**WHAT THE EXERCISE ASKS**
Report how many lines below include "computer", giving the figure alone.

++++ MATERIAL PROVIDED ++++

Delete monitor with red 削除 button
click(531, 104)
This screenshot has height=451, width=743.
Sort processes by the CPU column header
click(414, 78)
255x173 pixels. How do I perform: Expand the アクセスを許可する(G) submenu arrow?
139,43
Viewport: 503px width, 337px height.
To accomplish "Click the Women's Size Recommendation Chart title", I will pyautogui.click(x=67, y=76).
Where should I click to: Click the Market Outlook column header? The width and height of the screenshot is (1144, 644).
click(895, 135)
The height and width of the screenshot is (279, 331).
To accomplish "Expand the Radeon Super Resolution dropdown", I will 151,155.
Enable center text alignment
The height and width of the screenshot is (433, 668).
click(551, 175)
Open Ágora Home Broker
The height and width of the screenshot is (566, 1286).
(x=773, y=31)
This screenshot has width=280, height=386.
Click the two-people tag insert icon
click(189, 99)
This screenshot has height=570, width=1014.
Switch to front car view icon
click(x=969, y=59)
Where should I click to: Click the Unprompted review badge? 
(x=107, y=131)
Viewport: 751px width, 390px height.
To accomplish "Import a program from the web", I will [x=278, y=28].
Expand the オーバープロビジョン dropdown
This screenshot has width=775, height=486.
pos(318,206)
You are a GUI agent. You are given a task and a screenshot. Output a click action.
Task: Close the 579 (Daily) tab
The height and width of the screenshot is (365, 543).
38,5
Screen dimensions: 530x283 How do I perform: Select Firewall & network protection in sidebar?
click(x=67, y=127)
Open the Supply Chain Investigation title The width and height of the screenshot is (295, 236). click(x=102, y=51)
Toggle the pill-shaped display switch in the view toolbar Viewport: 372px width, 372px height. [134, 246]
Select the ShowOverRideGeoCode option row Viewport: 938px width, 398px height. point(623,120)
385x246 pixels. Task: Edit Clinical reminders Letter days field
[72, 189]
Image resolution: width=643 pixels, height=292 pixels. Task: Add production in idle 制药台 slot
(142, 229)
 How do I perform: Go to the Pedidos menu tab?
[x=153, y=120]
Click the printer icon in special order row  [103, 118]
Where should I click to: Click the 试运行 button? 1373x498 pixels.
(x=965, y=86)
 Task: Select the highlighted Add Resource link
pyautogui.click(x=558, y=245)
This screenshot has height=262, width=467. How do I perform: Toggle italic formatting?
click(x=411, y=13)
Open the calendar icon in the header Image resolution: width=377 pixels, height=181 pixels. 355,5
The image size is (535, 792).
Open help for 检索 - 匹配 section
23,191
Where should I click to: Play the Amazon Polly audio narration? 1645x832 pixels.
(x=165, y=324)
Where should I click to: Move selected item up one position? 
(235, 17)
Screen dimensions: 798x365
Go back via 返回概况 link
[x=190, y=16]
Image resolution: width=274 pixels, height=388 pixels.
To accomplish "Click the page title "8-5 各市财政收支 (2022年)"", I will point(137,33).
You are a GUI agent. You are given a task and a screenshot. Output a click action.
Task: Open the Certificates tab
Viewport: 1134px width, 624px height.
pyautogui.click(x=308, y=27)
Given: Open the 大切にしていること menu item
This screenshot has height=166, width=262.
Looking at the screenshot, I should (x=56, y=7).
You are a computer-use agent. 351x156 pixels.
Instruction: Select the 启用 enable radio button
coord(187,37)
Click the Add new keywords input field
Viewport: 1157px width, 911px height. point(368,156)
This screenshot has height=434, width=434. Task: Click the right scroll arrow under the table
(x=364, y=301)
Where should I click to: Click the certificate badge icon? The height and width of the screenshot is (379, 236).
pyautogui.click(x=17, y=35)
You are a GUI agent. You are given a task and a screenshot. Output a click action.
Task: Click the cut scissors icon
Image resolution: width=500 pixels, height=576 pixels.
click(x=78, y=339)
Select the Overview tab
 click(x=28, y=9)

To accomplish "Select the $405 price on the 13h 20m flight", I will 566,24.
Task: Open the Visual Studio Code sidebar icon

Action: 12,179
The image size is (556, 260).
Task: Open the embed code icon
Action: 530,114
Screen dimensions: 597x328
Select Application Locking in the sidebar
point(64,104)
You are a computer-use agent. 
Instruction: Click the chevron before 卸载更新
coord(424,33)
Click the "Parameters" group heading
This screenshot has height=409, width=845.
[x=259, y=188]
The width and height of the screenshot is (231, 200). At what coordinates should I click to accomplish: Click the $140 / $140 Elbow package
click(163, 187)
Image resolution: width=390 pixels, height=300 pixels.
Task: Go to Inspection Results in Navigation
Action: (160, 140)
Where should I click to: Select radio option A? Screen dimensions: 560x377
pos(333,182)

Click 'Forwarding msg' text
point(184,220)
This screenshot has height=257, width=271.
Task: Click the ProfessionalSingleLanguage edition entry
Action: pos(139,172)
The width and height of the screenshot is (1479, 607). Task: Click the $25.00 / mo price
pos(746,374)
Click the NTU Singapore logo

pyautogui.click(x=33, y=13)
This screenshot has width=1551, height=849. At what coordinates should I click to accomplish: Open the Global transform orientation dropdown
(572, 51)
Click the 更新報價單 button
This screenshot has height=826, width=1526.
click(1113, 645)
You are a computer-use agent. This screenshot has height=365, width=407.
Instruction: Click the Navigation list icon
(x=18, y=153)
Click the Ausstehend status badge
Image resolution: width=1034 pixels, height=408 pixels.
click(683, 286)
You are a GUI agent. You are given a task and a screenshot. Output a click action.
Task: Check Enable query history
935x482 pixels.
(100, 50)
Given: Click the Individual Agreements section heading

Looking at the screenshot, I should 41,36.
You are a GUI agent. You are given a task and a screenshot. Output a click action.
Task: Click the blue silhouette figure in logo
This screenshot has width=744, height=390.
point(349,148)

++++

**ANSWER TO THIS EXERCISE**
3